EXERCISE GOAL -
Among the entries below, only the lines starting at the one with "The height and width of the screenshot is (835, 923)." and ending at the one with "Given: Open the Help tab", both included, are to be printed exactly.

Collected data

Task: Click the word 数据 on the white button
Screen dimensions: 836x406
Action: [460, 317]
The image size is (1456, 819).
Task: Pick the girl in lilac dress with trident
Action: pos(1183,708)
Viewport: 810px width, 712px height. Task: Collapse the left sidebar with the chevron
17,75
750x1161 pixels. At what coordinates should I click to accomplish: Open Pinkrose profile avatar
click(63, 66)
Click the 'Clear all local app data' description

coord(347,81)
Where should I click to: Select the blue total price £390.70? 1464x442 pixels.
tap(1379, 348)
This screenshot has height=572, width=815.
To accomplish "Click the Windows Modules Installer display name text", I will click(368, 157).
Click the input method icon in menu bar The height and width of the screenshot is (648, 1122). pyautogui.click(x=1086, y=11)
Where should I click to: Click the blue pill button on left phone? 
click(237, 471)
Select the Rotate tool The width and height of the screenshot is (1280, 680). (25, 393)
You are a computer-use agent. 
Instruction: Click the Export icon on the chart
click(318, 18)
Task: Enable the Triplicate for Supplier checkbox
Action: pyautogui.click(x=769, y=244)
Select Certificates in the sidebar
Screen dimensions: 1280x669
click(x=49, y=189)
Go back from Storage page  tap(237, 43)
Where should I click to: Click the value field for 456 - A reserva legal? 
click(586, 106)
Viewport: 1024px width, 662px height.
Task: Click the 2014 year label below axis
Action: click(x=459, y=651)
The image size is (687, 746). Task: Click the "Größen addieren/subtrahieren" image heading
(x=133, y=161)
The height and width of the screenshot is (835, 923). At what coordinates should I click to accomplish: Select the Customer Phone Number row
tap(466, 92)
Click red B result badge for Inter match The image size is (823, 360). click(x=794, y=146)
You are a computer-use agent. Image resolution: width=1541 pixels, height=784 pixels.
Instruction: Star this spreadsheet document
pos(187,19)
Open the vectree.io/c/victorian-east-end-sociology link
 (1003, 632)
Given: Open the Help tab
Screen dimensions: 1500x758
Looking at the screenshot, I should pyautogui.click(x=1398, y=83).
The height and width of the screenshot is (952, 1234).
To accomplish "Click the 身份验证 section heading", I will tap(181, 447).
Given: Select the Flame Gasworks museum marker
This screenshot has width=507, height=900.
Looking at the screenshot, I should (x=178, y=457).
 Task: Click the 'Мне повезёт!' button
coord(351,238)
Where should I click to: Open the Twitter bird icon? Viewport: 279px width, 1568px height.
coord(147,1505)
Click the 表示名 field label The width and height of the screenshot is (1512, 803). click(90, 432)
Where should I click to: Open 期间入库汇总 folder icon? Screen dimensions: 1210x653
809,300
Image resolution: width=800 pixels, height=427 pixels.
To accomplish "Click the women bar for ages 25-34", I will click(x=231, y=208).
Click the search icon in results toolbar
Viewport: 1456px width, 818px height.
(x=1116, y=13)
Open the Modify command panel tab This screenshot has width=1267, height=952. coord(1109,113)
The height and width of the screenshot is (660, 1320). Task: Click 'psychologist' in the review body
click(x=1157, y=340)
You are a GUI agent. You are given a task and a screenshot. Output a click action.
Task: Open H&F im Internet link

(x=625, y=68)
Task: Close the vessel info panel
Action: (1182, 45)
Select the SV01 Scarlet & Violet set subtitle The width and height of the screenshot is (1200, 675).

FINISHED TASK -
The height and width of the screenshot is (835, 923). At what coordinates should I click to accomplish: Select the Customer Phone Number row
tap(466, 92)
Click red B result badge for Inter match The image size is (823, 360). click(x=794, y=146)
You are a computer-use agent. Image resolution: width=1541 pixels, height=784 pixels.
Instruction: Star this spreadsheet document
pos(187,19)
Open the vectree.io/c/victorian-east-end-sociology link
 (1003, 632)
Given: Open the Help tab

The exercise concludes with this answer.